**AIM OF THE EXERCISE**. Output the lines below again without any changes, starting with the line that contains "Click the Specialized Ares shoe thumbnail" and going on through the line that contains "click(x=507, y=28)".

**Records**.
## Begin
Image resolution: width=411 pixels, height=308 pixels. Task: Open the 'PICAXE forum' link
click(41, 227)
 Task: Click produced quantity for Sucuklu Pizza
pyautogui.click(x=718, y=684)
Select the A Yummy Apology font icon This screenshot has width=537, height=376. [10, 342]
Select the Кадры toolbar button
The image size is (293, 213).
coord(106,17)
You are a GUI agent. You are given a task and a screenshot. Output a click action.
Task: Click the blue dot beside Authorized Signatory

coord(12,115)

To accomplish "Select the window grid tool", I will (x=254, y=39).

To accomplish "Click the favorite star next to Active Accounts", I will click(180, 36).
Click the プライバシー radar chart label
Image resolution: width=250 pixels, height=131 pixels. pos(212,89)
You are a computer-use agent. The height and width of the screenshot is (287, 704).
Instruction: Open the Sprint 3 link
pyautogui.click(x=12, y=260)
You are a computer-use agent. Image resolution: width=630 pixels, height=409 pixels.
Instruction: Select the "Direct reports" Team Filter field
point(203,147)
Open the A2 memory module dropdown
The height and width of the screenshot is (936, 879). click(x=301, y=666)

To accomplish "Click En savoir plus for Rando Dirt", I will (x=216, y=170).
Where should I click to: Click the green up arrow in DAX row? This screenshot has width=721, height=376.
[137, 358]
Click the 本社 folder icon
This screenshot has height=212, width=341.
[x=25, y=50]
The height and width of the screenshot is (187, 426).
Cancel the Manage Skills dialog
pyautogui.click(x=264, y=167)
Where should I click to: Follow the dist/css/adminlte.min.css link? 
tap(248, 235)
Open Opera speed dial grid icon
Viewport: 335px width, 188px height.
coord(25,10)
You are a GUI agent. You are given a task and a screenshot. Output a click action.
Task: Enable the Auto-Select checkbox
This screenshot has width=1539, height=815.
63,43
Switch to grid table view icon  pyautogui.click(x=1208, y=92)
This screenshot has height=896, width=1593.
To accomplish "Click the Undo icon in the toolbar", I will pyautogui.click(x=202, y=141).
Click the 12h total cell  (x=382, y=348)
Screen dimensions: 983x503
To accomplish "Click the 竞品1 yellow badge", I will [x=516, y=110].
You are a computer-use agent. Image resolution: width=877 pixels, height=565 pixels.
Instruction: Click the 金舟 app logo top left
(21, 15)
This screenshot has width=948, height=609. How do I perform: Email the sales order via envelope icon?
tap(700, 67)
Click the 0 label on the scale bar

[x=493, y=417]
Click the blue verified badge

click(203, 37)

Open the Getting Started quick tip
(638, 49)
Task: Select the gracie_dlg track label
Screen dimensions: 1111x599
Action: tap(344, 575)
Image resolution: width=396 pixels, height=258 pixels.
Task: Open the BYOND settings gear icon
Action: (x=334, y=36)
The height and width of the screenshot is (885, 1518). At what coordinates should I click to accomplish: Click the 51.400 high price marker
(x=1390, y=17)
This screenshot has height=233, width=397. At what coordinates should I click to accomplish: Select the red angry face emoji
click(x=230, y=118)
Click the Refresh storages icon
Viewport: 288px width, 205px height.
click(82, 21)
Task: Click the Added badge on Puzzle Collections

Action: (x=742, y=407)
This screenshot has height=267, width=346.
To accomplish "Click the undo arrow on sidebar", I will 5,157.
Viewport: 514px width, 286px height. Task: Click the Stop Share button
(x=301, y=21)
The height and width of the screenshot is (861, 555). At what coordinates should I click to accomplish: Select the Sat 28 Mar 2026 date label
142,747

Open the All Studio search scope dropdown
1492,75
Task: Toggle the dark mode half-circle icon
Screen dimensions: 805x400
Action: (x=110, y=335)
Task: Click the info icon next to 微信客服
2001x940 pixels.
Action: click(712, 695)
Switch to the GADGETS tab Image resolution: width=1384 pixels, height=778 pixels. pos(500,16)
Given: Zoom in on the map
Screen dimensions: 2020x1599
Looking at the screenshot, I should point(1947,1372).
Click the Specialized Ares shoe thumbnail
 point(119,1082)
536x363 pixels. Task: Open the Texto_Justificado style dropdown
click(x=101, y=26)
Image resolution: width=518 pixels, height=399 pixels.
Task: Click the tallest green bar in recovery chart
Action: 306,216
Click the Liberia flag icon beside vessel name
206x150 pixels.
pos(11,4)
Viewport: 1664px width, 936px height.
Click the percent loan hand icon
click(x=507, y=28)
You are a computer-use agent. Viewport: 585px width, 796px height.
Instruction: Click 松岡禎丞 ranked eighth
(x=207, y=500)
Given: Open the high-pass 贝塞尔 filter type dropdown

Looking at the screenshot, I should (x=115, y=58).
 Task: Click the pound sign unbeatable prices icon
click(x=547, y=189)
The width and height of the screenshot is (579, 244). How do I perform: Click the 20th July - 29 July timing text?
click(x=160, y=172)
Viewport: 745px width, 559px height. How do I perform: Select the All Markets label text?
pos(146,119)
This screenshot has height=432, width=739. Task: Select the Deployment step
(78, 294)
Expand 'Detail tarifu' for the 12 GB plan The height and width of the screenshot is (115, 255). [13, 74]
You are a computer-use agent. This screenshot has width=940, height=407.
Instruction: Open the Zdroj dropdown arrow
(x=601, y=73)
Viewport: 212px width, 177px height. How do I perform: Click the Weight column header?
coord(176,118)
## End
**THE RESULT**.
Click the Specialized Ares shoe thumbnail
 point(119,1082)
536x363 pixels. Task: Open the Texto_Justificado style dropdown
click(x=101, y=26)
Image resolution: width=518 pixels, height=399 pixels.
Task: Click the tallest green bar in recovery chart
Action: 306,216
Click the Liberia flag icon beside vessel name
206x150 pixels.
pos(11,4)
Viewport: 1664px width, 936px height.
Click the percent loan hand icon
click(x=507, y=28)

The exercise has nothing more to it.